En conclusion, les exceptions et moyens de défense ayant été tous rejetés, et Monsieur [V] [F] échouant à rapporter par ailleurs la preuve, qui lui incombe selon une jurisprudence constante, du caractère infondé de la créance réclamée par voie de contrainte, la contrainte sera validée pour son entier montant.
Sur les mesures de fin de jugement :
En application de l’article 696 du code de procédure civile, Monsieur [V] [F] succombant, il sera condamné aux dépens de l’instance.
En application de l’article R. 133-6 du code de la sécurité sociale, dès lors que l’opposition n’a pas été jugée totalement fondée, Monsieur [V] [F] devra payer les frais de signification de la contrainte.

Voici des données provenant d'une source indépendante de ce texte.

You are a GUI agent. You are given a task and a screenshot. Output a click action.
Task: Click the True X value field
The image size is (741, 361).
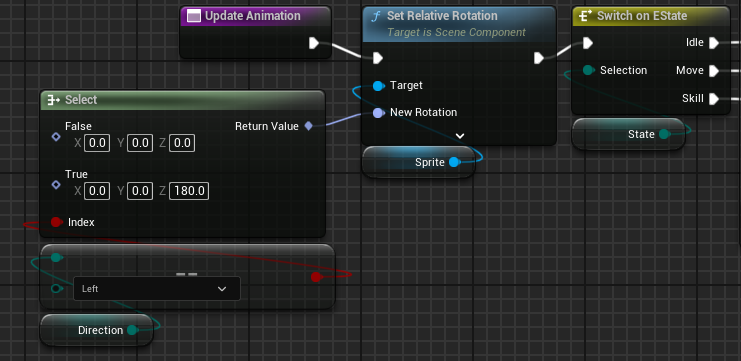coord(97,191)
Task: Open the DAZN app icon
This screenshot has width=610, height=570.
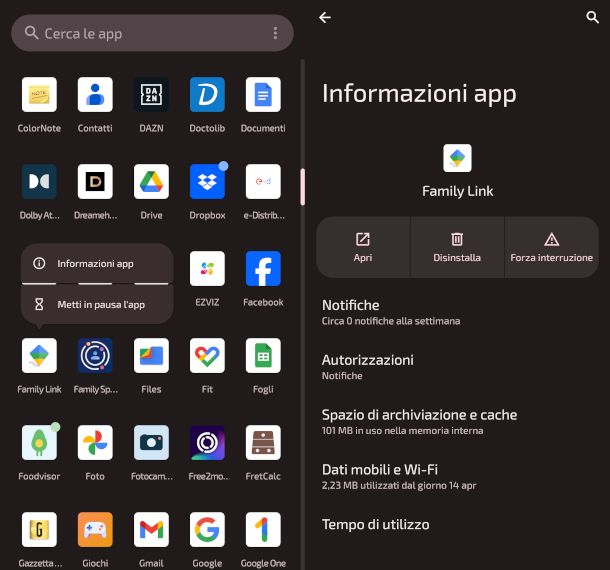Action: (151, 95)
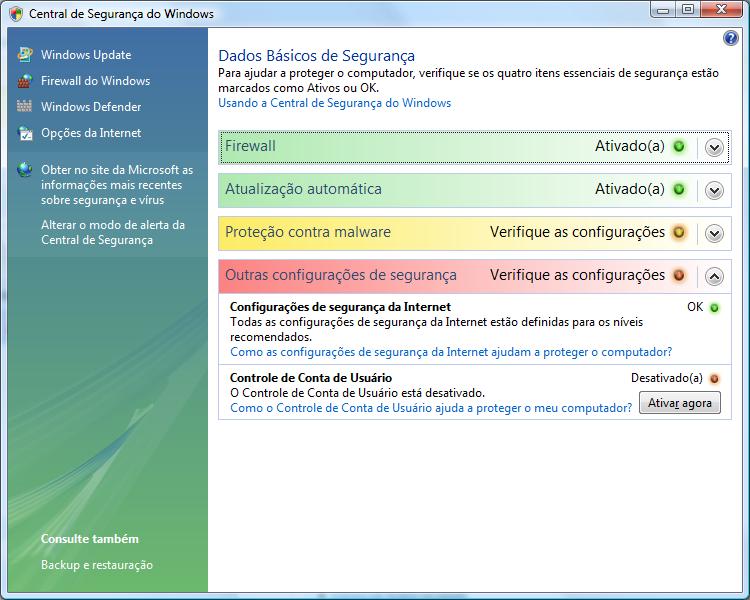
Task: Open link about Controle de Conta de Usuário
Action: click(430, 408)
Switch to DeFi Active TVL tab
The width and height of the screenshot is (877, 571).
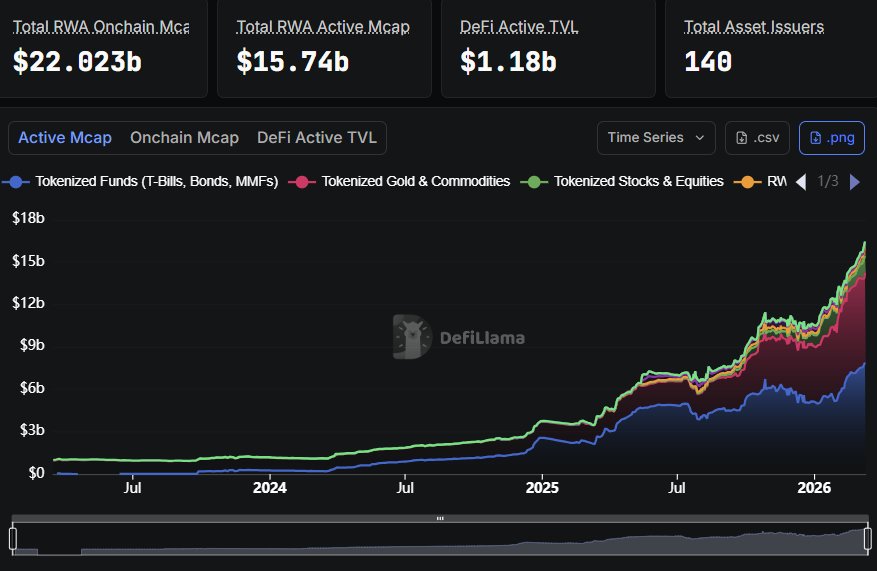click(317, 138)
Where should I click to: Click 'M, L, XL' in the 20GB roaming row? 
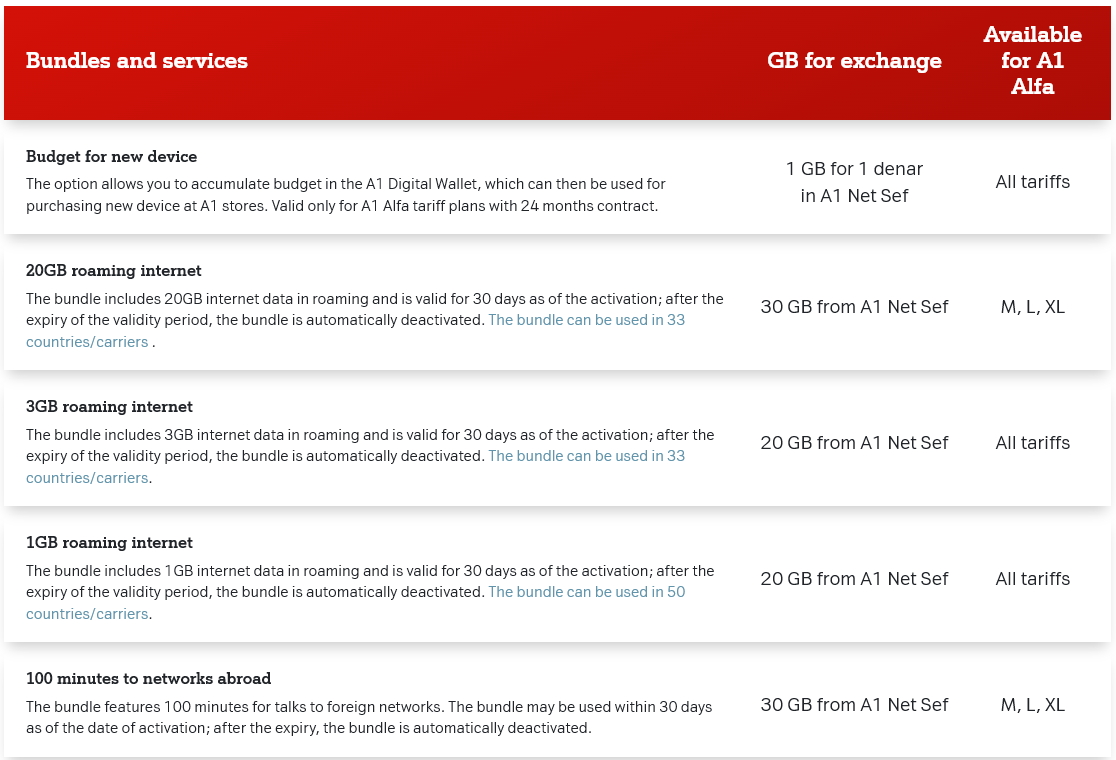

La solution apportée au litige commande de ne pas faire application des dispositions de l’article 700 du code de procédure civile.
PAR CES MOTIFS :
Le tribunal judiciaire de Saint-Denis de La Réunion, statuant publiquement par jugement contradictoire et rendu en dernier ressort, mis à disposition au greffe,
DECLARE recevable l’opposition formée par Monsieur [V] [F] à la contrainte émise par la [4] [Localité 6] le 22 mars 2023 pour le recouvrement de la somme de 1.575,00 euros au titre des cotisations et contributions sociales personnelles du travailleur indépendant, et majorations des 3ème et 4ème trimestres 2019, et signifiée le 28 avril 2023 ;
REJETTE l’exception de nullité des écritures de la [4] [Localité 6] ;
REJETTE l’exception de nullité de l’acte de signification de la contrainte ;
REJETTE les moyens de défense tirés de la nullité de la contrainte et de la prescription de l’action en recouvrement ;
JUGE l’opposition non-fondée ;
En conséquence,
CONDAMNE Monsieur [V] [F] à payer à la [4] [Localité 6] la somme de 1.575,00 euros au titre des cotisations et contributions sociales personnelles du travailleur indépendant, et majorations des 3ème et 4ème trimestres 2019 ; outre la somme de 88,46 euros au titre des frais de signification ;
DIT n’y avoir lieu à application des dispositions de l’article 700 du code de procédure civile ;
CONDAMNE Monsieur [V] [F] aux dépens de l’instance.
Ainsi jugé et prononcé par mise à disposition du jugement au greffe du pôle social du tribunal judiciaire de Saint-Denis de La Réunion, le 24 septembre 2025, les parties en ayant été préalablement avisées dans les conditions prévues au deuxième alinéa de l’article 450 du code de procédure civile, la minute étant signée par la présidente et la greffière.